_Stated task_
Copy out every line of the records below word for word, omitting the pictures.

_Available data_
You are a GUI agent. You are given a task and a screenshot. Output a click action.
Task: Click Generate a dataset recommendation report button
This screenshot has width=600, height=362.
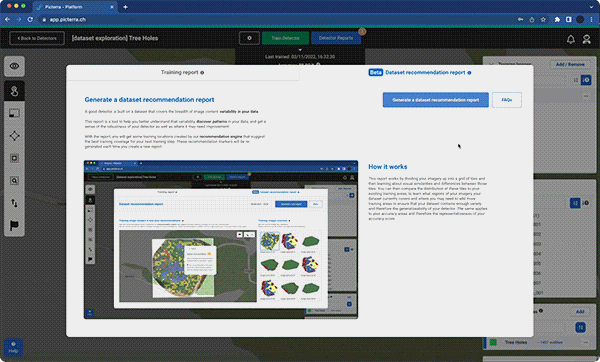(435, 100)
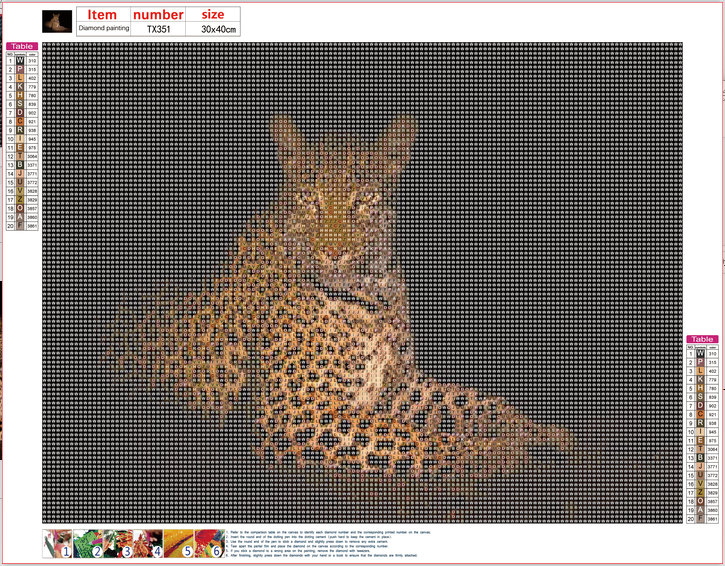Select instruction step 2 picture
The image size is (725, 566).
[x=89, y=543]
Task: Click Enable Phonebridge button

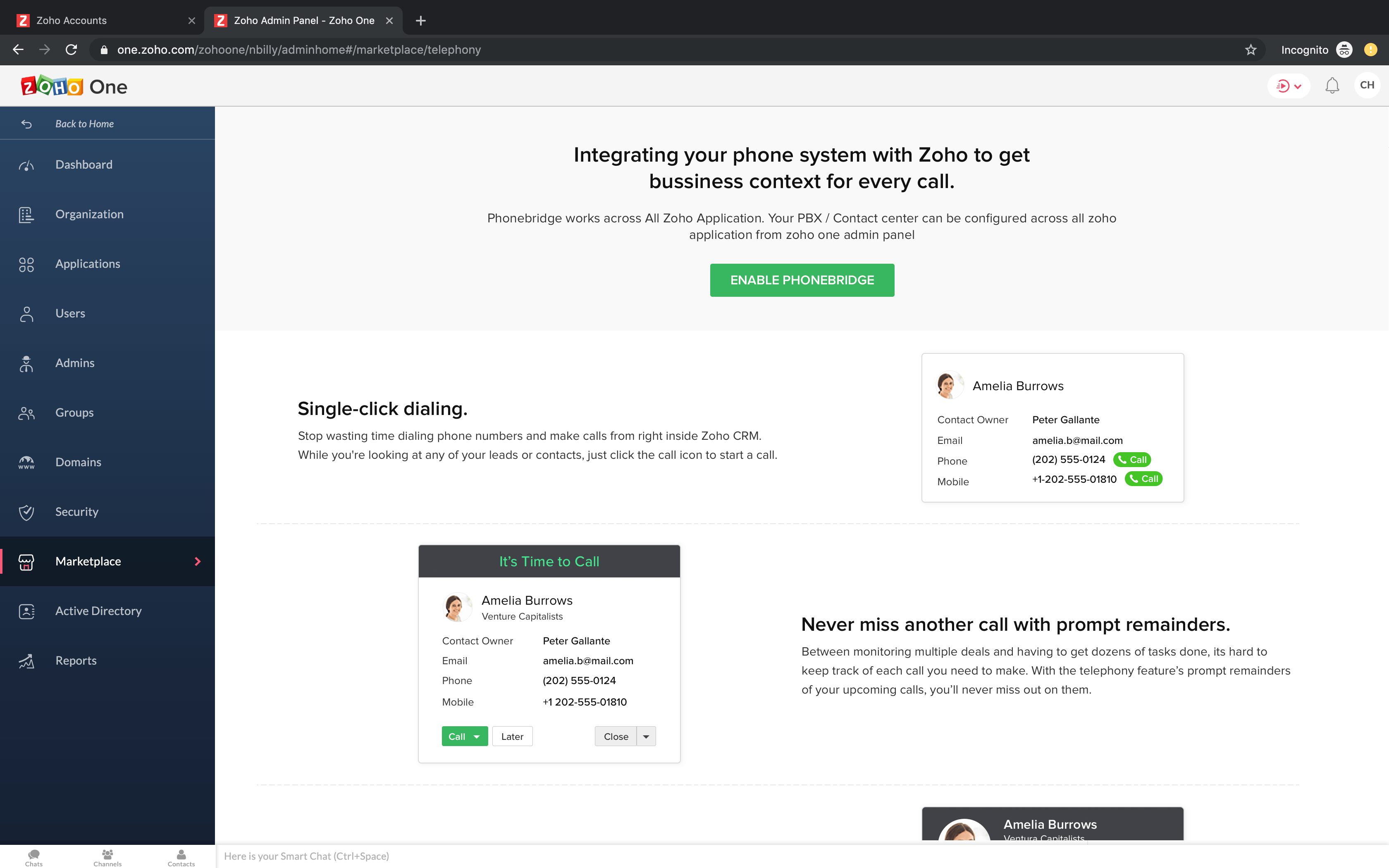Action: [x=802, y=279]
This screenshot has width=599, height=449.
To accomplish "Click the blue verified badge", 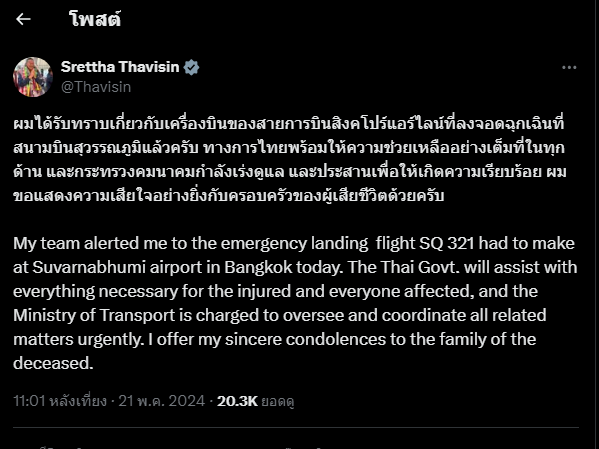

_Full solution_
You are a GUI agent. You are given a task and a screenshot. Output a click action.
Task: Click Generate a dataset recommendation report button
This screenshot has width=600, height=362.
(435, 100)
Select instruction step 2 picture
The image size is (725, 566).
[x=89, y=543]
Task: Click Enable Phonebridge button

Action: [x=802, y=279]
This screenshot has width=599, height=449.
To accomplish "Click the blue verified badge", 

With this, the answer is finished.